Jablonka, autre mâle féministe, se présente ainsi dans une interview donnée à Causette : « Je n’aime pas la culture virile, je suis loin d’être costaud, je suis même fragile, tant physiquement que psychologiquement, et je suis un dragueur nul. En ce sens, je corresponds à un modèle de masculinité ratée. » En présentant l’homme féministe comme fragile, nul ou raté, on ne devient pas un prophète de l’égalité dans les lycées, face à des ados à l’estime de soi souvent précaire. En même temps, il faut être conscient que l’essayiste, heureux père de trois filles, n’a pas eu à se tartiner le poids de la transmission entre couilles, avec tous les conflits de loyauté qui vont avec !

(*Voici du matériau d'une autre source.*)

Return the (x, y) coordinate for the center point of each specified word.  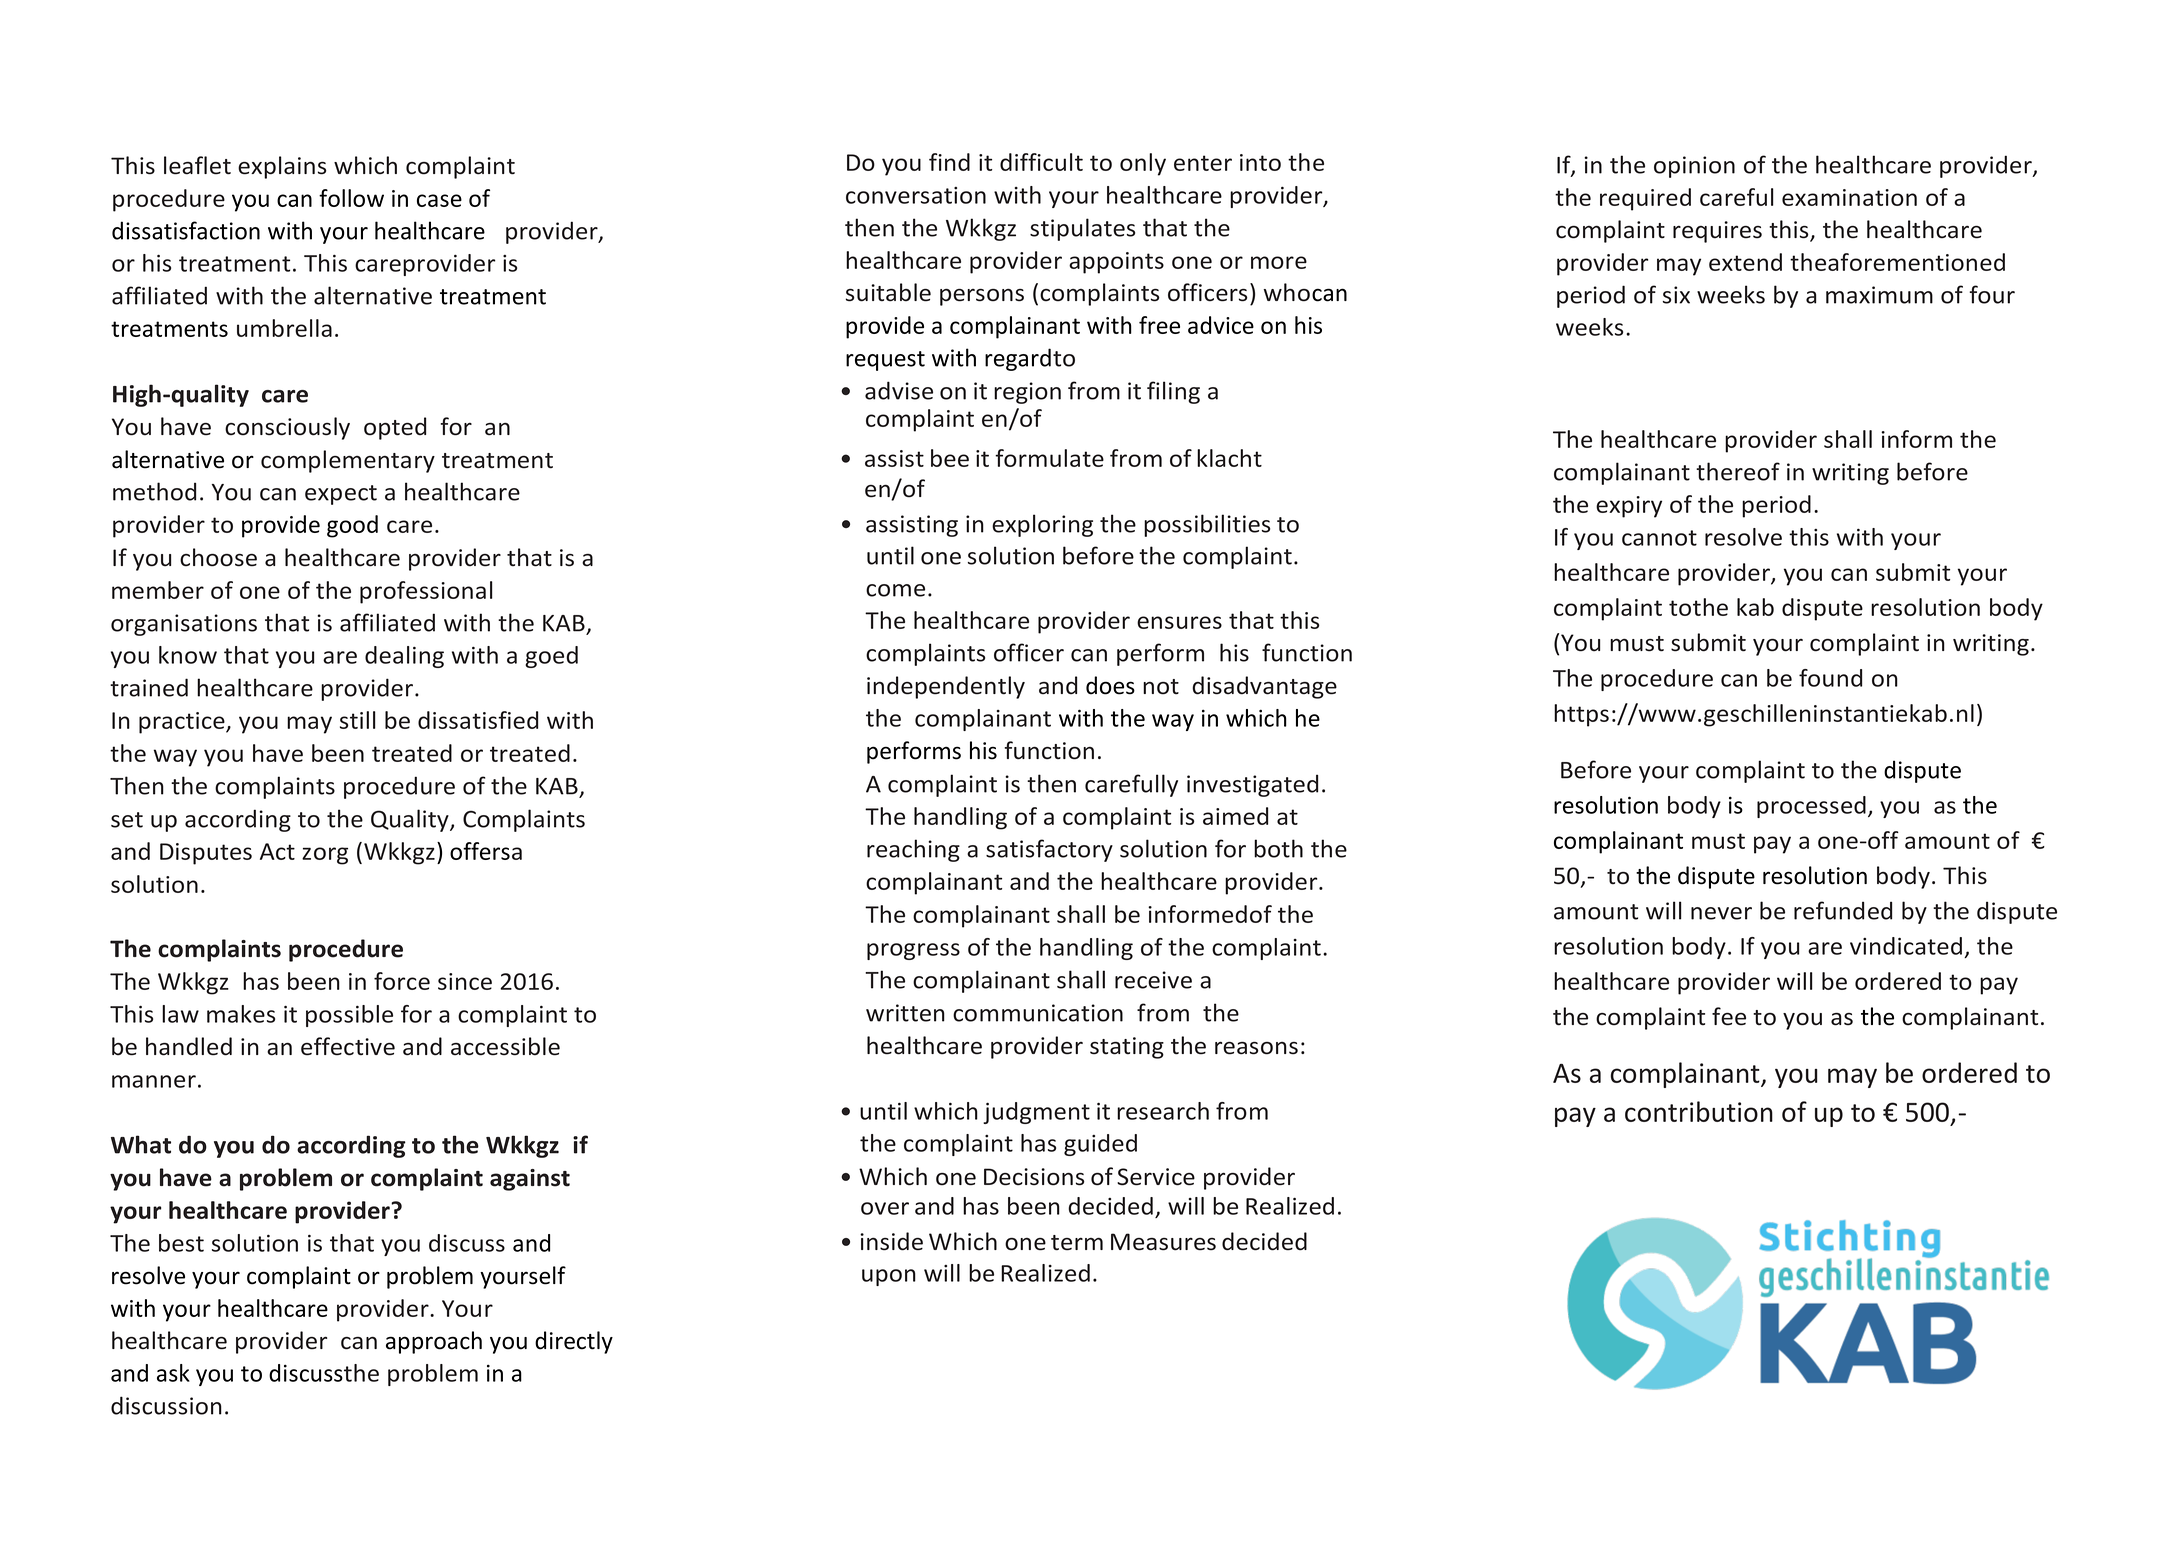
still (358, 720)
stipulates (1082, 229)
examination (1849, 197)
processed (1811, 807)
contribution (1699, 1111)
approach (434, 1342)
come (895, 590)
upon (889, 1277)
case (439, 200)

Après avoir exposé son engagement féministe et sa sensibilité dans un TEDx à La Rochelle, le journaliste Thomas Messias est accusé d’« abuser du tofu » par ses détracteurs. Sa posture d’« homme soja » (soit un mec qui aurait perdu sa virilité à cause d’une nourriture « trop féminisée ») y est moquée. Les comptes Insta « Pénis de table » ou « Les garçons parlent », eux, ne sont pas suivis par les ados. Celui de Guillaume Froun, auteur du compte Instagram Tu bandes, propose de nous « aider à nous connecter à notre cœur », mais à condition de le faire torse nu, avec des abdos et en mode BG. Vérité ou téléréalité ?

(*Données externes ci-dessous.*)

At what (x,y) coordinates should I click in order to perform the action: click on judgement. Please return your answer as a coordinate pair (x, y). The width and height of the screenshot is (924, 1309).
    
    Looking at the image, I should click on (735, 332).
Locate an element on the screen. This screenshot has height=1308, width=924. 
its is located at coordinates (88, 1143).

Pour l’instant, le féminisme au masculin tel que nous l’incarnons ne vaut pas tripette, parce qu’il se focalise plus sur l’être que sur le faire. Or, toute lutte réclame des actes !
Le problème n’est pas la virilité, mais comment elle s’inscrit dans nos relations aux autres ! « Il y a la virilité et il y a l’infection virile, avec ses millénaires de possession, de vanité et de peur de perdre », écrivait Romain Gary *. Comment limiter la propagation de cette « infection virile » de pères en fils en y associant les concernés ? Arrêtons de tergiverser et traitons-la comme une banale IST, en dépistant massivement la violence patriarcale, en soignant au KingKongTheoryl® les chancres misogynes tenaces et en vaccinant dès la maternelle au Testocalm®. On pourrait même créer un « passe féministe », avec un « queer code » attestant de bonnes dispositions vis-à-vis de la non-binarité, et en terminer avec cette foutue épidémie de virilité toxique qui tue depuis la nuit d’Adam. En espérant que les boys clubs n’aillent pas battre le pavé en arborant des triangles roses et en scandant des slogans anti« féminazies »…
* Au-delà de cette limite, votre ticket n’est plus valable, de Romain Gary.